Even in the best of situations, purchasing a home is not a decision to be made lightly. Ask any four people their opinion, and you’ll likely get five different answers.

It’s not the most reassuring assessment when you’re thinking about dropping tens of thousands of dollars on a home—and that’s just the closing and upfront costs.

In this article, we’re going to focus on taking a long-term viewpoint towards home mortgages and house buying to help you decide if saying goodbye to monthly rent payments is the best option for you.

SHORT-TERM GLAMOUR

Buying a home isn’t like leasing the hot new car every two years.

Many times people will buy a particular house based on the short-term cachet of nearness to their job, a popular section of town, etc.

Others like the appeal of some element of the house itself; for example, big backyard, solar panels, or an island kitchen.

While there’s nothing wrong with being influenced by these factors, take a moment and think about five, ten, or more years from now.

Will the trendy neighborhood fall out of favor with next year’s fad? Will the gentrification of an under-developed area stall out, and your plans for making a quick killing not pan out?

The long-term fundamentals—location, number of rooms, condition of the roof, foundation, and pipes—are what will keep you happy for years to come. It’s in the longevity that you’ll begin to see real savings and profits.

LONG-TERM SAVINGS

Many financial advisors will caution against buying a house because of the many initial and ongoing costs such as closing and moving, repairs, maintenance, etc..

However, the longer you’re in your home, the more these costs amortize, and the more you end up “saving,” especially when compared to rising rental rates.

If your job or company has you moving every three years, yes, buying a home is likely going to be a poor choice. But if you’re looking to put down real roots; if, as soon as you close you’re already making a mark in your calendar 30 years out to note your final payment, buying a house makes much more sense.

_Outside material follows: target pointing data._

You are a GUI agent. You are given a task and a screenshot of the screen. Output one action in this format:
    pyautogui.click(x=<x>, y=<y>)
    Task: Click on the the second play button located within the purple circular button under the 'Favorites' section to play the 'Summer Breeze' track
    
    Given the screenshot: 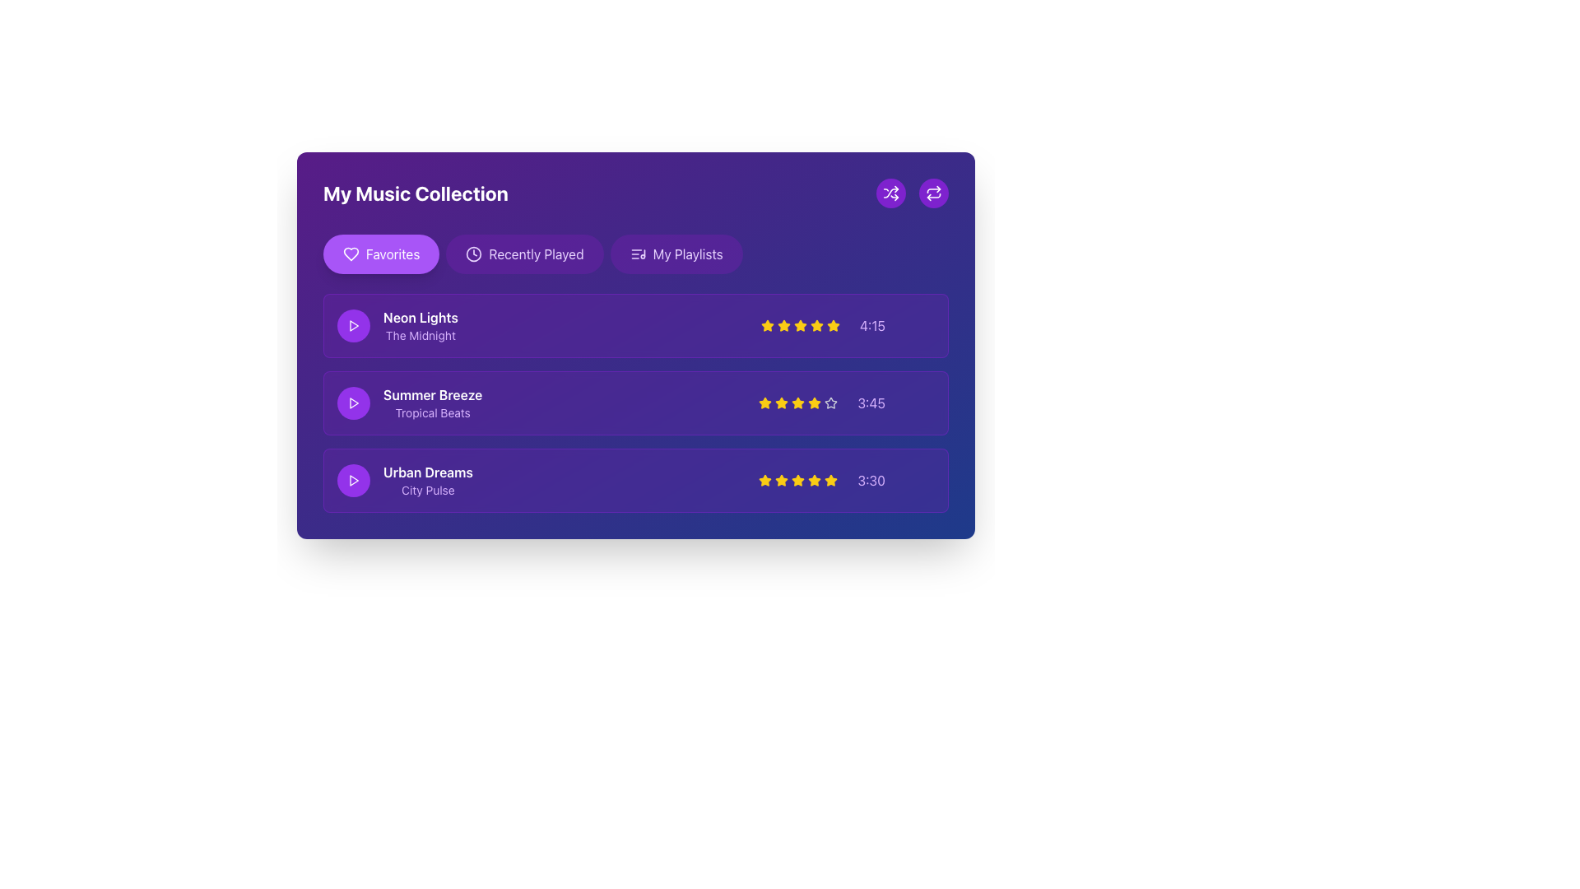 What is the action you would take?
    pyautogui.click(x=353, y=402)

Remember, also, that the tax advantages—writing off some of the mortgage interest and some or all of the property tax—continue to benefit you as you move up the corporate ladder or its self-employed equivalent.

LONG-TERM NET WORTH

And even if your thinking isn’t quite so generational, staying in a home for ten, or even five years can result in a significant uptick in your net worth thanks to rising home values and increased equity.

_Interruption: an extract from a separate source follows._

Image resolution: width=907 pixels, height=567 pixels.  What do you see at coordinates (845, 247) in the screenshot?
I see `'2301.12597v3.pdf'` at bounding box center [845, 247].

In 2013, Washington University published a report on Homeownership and Wealth among Low- and Moderate-Income Households that showed homeowners with “responsible” mortgages ended up with a higher net worth ($20,000 vs. $15,000) over three years than those who rented.

A separate study, Is Homeownership Still an Effective Means of Building Wealth for Low-income and Minority Households?, from Harvard University came to the same conclusion. The authors, at one point, state, “We conclude that homeownership continues to represent an important opportunity for individuals and families of limited means to accumulate wealth.”

Neither study could point to any one factor that was responsible for this improvement in a homeowner’s financial standing. It may simply be that homeownership, like parenthood, engenders a profound enough change in one’s thinking that—combined with all of the acknowledged benefits of owning a home—results in an increase in net worth over time.

GET RICH(ER) SLOWLY

Financial pundits will often advise you—at volume—of the disadvantages of buying over renting in today’s economy. However, if you approach these disadvantages from a long-term perspective, you may find that many of them disappear, or even turn into advantages.